Text shown:
# Portable Parallel limb bow press



## nuts&bolts (Mar 25, 2005)

*Ram Products Portable Ratchet press*



BigL said:


> What is a good portable parallel limb bow press? I'm purchasing the Trykon XL very soon and like to have a portable press that would work in case of an emergency.


Ram Products Ratchet Loc Press.


----------



## Huntnjerms (Nov 2, 2005)

*Bowmaster*

I recently purchased a trykon XL myself, and have been told by a couple people that the bowmaster press with the split limb adapters will work. haven't tried it yet, ordering the adapters soon.


----------



## XP35 (Oct 11, 2005)

BowMaster works great on my bow (and several others) and it has parallel split 3/4" limbs. I've installed peeps and silencers, changed strings and cables with it (Thursay or Friday on my XP-new ProStrings!) and timed my bows with it. It is the handiest thing (archery related) I've ever bought. Also, when my string and cables are slack enough to pull off my limbs are not even flexed as much as they are at full draw! How's that for not over stressing the riser and limbs?


----------



## JCinMN (Sep 27, 2005)

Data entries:

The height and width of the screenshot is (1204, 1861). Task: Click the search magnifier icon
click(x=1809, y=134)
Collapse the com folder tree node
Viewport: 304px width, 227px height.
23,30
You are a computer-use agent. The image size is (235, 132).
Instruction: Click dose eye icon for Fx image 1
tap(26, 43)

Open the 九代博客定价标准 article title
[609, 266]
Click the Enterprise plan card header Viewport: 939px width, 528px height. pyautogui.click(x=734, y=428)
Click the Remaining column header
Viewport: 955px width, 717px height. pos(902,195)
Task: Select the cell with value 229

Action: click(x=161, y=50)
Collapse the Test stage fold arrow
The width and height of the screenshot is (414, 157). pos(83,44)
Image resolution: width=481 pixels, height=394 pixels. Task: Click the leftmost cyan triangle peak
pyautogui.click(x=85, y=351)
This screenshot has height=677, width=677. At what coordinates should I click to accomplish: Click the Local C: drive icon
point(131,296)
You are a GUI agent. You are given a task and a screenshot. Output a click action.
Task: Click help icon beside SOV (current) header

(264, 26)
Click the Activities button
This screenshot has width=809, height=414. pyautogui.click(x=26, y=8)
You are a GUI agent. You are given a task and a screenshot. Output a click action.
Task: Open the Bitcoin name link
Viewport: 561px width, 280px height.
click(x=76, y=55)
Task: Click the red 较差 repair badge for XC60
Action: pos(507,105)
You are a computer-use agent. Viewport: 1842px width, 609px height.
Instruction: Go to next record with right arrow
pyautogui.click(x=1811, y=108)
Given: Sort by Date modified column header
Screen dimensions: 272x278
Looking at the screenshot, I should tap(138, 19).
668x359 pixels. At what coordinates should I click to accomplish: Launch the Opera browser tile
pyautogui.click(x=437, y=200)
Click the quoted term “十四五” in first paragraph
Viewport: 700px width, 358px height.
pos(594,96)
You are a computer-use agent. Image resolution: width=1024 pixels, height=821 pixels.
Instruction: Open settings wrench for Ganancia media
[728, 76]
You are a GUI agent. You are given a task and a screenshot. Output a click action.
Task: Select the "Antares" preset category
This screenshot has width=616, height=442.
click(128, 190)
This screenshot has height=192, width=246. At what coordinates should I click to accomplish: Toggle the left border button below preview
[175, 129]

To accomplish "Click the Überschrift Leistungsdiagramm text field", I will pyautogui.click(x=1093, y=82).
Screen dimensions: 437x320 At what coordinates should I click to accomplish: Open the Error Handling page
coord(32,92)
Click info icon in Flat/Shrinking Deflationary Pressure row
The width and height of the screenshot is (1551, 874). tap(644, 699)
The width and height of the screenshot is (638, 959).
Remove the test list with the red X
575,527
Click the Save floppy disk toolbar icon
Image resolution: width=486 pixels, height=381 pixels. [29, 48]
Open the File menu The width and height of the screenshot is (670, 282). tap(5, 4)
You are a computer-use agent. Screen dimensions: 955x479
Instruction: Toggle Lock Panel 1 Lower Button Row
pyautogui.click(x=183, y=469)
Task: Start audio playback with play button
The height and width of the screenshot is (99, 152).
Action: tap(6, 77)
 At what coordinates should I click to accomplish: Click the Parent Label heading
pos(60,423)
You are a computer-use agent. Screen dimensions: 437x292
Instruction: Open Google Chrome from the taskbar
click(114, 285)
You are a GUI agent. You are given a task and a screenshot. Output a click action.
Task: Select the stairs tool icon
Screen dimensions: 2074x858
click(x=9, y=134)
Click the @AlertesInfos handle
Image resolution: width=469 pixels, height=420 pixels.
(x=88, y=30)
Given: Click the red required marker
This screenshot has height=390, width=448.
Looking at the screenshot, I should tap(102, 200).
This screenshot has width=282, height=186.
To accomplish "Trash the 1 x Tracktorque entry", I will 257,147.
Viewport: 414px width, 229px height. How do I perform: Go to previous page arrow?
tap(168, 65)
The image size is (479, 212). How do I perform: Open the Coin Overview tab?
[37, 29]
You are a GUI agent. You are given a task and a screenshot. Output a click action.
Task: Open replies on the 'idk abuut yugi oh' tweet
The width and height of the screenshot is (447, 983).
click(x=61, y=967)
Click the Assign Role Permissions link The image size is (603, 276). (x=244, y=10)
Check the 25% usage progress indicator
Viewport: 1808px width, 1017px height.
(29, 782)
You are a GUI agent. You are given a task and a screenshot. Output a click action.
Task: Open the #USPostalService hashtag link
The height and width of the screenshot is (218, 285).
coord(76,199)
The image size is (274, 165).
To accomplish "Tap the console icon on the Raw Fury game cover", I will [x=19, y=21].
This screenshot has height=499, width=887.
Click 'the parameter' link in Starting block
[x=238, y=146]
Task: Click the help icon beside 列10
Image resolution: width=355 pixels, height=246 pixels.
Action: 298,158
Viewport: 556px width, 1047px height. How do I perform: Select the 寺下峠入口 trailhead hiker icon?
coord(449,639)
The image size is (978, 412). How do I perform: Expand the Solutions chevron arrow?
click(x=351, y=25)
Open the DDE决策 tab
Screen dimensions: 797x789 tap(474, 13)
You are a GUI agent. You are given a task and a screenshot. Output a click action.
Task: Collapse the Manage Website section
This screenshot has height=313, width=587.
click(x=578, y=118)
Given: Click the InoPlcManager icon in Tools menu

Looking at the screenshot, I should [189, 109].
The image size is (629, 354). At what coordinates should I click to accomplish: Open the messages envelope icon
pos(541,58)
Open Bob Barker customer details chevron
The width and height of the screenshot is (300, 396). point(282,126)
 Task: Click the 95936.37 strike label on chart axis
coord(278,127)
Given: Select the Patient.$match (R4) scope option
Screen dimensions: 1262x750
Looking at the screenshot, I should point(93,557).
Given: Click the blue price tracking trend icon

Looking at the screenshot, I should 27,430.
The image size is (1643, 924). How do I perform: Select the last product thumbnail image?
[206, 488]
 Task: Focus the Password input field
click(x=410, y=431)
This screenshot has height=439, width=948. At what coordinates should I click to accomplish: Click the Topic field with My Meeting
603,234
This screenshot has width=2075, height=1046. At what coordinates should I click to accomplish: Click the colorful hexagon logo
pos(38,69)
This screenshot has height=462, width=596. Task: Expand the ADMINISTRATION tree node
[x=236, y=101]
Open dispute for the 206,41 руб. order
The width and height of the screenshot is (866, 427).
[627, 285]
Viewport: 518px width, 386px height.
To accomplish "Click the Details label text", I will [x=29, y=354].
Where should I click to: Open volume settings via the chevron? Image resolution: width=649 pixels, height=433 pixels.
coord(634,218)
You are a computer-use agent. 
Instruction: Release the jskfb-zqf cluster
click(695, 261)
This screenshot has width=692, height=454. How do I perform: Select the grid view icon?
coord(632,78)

Work required: Please reproduce the bow press thread word for word, everything from "## XP35 (Oct" down to "riser and limbs?".

The completed task:
## XP35 (Oct 11, 2005)

BowMaster works great on my bow (and several others) and it has parallel split 3/4" limbs. I've installed peeps and silencers, changed strings and cables with it (Thursay or Friday on my XP-new ProStrings!) and timed my bows with it. It is the handiest thing (archery related) I've ever bought. Also, when my string and cables are slack enough to pull off my limbs are not even flexed as much as they are at full draw! How's that for not over stressing the riser and limbs?